Lionel Barber spoke under the Chatham House Rule at the 2015 AMO Communicators’ Night during the World Economic Forum Annual Meeting in Davos. Mr. Barber helped solidify the Financial Times’ position as one of the first publishers to successfully transform itself into a multichannel news organization. He shared some of his views on the state of the news business on-the-record with AMO. The Q&A includes some edited highlights of that conversation.
What is currently driving the evolution of the media landscape?
Increasingly, important news organizations are trying to figure out how they could produce content that people would actually pay for in order to sustain their journalism. At the same time, we are now much more aware of how technology can both change the form of our journalism and allow us to have a much better understanding of our audience, what people are interested in and also to measure how popular some of our journalists are.

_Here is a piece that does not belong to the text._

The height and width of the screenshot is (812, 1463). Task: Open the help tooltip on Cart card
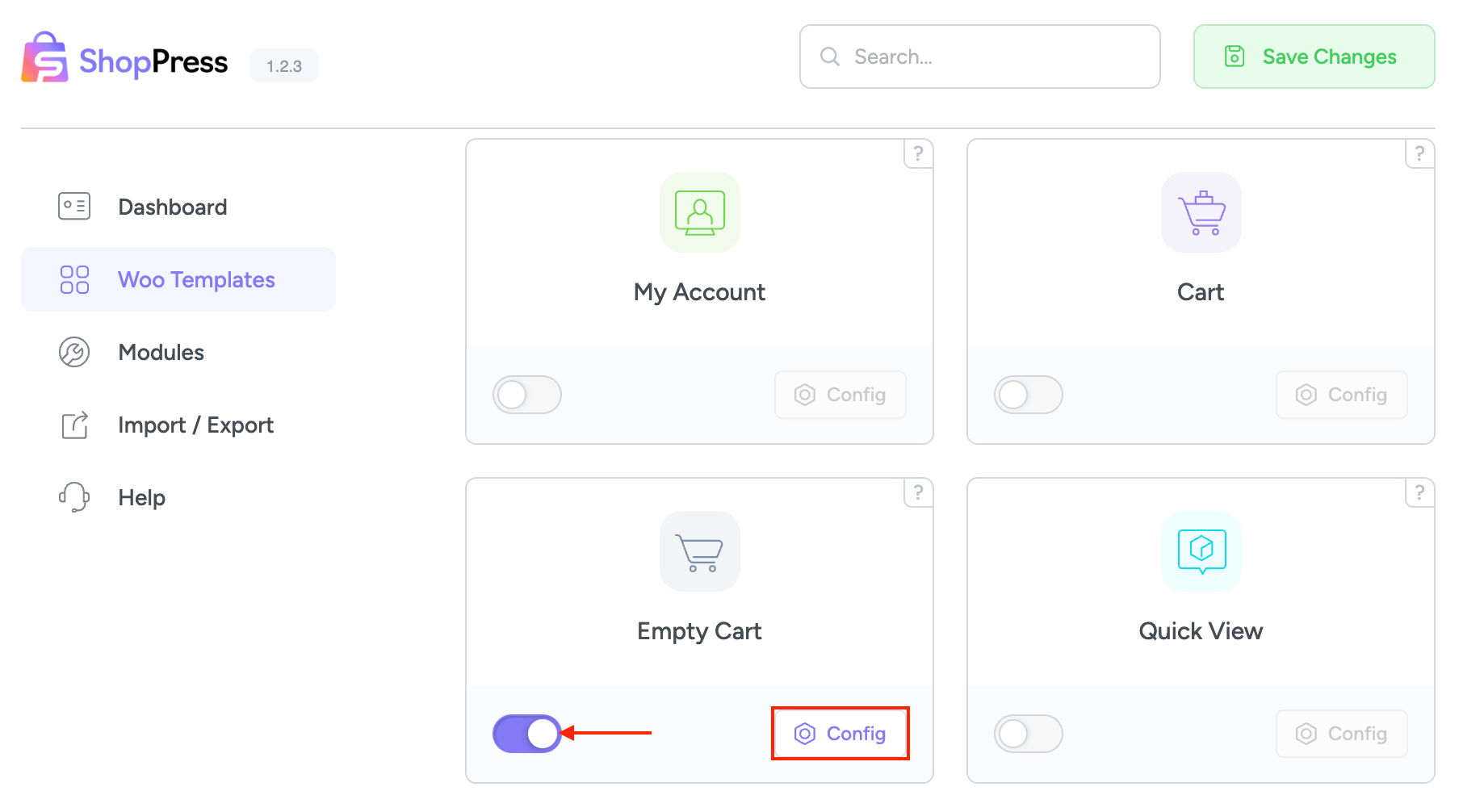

So technology could alter which stories are told not just how they are told?
With a paywall, you need to understand what people are reading and what they want. So there is a very important commercial driver as well as an editorial imperative. Some news organizations are finding this difficult because some journalists like to see themselves as the decisive arbiter, but I’m afraid that period is over.
What is the technology strategy at the Financial Times?

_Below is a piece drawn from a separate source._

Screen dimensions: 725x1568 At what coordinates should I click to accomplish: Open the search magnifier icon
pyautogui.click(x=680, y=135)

At the Financial Times, we are comfortable about adopting data analytics and using technology for our journalism. Over the next 12 months you are going to see some quite important changes in the structure of our news room – we will have people with skills in data analytics and audience development actually working alongside our
journalists. This is still quite a radical step within the media landscape.
How will the media industry continue to evolve?
In the near future, you will see a flight to quality and only a few news organizations that can compete in the print and digital space. It is going to be harder for general news organizations. That will of course offer opportunities for some startups, which may not be profitable yet but are already doing exciting things in terms of how they present the news.
What does that mean for the Financial Times?
We don’t want to be stuck in the muddled middle. We want to be distinctive, and we have a very clear understanding of what makes us different from anybody else: for the Financial Times it’s all about authority and trust, our global reach and our ability to work across sectors and across disciplines.
What topics do you expect to be a focus for the news media in 2015?
First of all, 2014 was definitely the year of the strong man – like Vladimir Putin, Narendra Modi, Xi Jinping, Shinzo Abe, Nicolas Maduro. Will they all have a good year in 2015? I’m not so sure. The falling oil price is really hurting and will weaken many of the strong men. In addition to the oil price, key themes for 2015 will likely include the ongoing transition of the Chinese economy towards more private investment led growth, the outcome of the British elections and monetary policy in Europe, particularly what happens post quantitative easing.